→ **Saved entries**:
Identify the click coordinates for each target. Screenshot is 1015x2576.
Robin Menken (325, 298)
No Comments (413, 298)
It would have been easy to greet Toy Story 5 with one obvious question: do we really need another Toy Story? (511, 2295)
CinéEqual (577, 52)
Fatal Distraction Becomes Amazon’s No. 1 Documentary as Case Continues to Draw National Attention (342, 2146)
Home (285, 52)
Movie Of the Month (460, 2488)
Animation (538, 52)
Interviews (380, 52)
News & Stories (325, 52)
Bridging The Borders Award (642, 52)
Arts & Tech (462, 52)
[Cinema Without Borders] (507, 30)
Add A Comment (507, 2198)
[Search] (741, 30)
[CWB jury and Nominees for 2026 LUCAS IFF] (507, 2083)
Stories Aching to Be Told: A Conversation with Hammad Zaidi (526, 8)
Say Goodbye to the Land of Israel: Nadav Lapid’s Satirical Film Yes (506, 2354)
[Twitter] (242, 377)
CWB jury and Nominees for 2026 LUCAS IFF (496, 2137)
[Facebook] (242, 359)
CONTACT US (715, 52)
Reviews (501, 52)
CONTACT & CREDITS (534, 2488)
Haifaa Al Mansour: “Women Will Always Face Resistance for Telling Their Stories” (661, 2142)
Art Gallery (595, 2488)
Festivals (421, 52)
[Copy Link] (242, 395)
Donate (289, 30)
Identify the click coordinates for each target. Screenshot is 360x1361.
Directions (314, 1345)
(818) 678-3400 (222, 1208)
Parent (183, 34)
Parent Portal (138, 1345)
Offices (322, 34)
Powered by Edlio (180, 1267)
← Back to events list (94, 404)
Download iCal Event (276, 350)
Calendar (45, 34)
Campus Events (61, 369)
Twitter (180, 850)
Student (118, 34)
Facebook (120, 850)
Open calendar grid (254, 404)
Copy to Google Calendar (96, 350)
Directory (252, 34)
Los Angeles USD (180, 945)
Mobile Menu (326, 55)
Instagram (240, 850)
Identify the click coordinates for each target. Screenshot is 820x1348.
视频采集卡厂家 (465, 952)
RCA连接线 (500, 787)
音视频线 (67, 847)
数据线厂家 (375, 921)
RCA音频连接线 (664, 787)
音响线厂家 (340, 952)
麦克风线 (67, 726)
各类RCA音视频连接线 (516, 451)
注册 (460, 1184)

→ **What you are asked to do**:
Begin with the line that contains "Bridging The Borders Award (642, 52)" and end with the last line of the data. Repeat those two lines and all between them exactly.

→ **Your response**:
Bridging The Borders Award (642, 52)
Arts & Tech (462, 52)
[Cinema Without Borders] (507, 30)
Add A Comment (507, 2198)
[Search] (741, 30)
[CWB jury and Nominees for 2026 LUCAS IFF] (507, 2083)
Stories Aching to Be Told: A Conversation with Hammad Zaidi (526, 8)
Say Goodbye to the Land of Israel: Nadav Lapid’s Satirical Film Yes (506, 2354)
[Twitter] (242, 377)
CWB jury and Nominees for 2026 LUCAS IFF (496, 2137)
[Facebook] (242, 359)
CONTACT US (715, 52)
Reviews (501, 52)
CONTACT & CREDITS (534, 2488)
Haifaa Al Mansour: “Women Will Always Face Resistance for Telling Their Stories” (661, 2142)
Art Gallery (595, 2488)
Festivals (421, 52)
[Copy Link] (242, 395)
Donate (289, 30)
Identify the click coordinates for each target. Screenshot is 360x1361.
Directions (314, 1345)
(818) 678-3400 (222, 1208)
Parent (183, 34)
Parent Portal (138, 1345)
Offices (322, 34)
Powered by Edlio (180, 1267)
← Back to events list (94, 404)
Download iCal Event (276, 350)
Calendar (45, 34)
Campus Events (61, 369)
Twitter (180, 850)
Student (118, 34)
Facebook (120, 850)
Open calendar grid (254, 404)
Copy to Google Calendar (96, 350)
Directory (252, 34)
Los Angeles USD (180, 945)
Mobile Menu (326, 55)
Instagram (240, 850)
Identify the click coordinates for each target. Screenshot is 820x1348.
视频采集卡厂家 (465, 952)
RCA连接线 (500, 787)
音视频线 (67, 847)
数据线厂家 (375, 921)
RCA音频连接线 (664, 787)
音响线厂家 (340, 952)
麦克风线 (67, 726)
各类RCA音视频连接线 (516, 451)
注册 (460, 1184)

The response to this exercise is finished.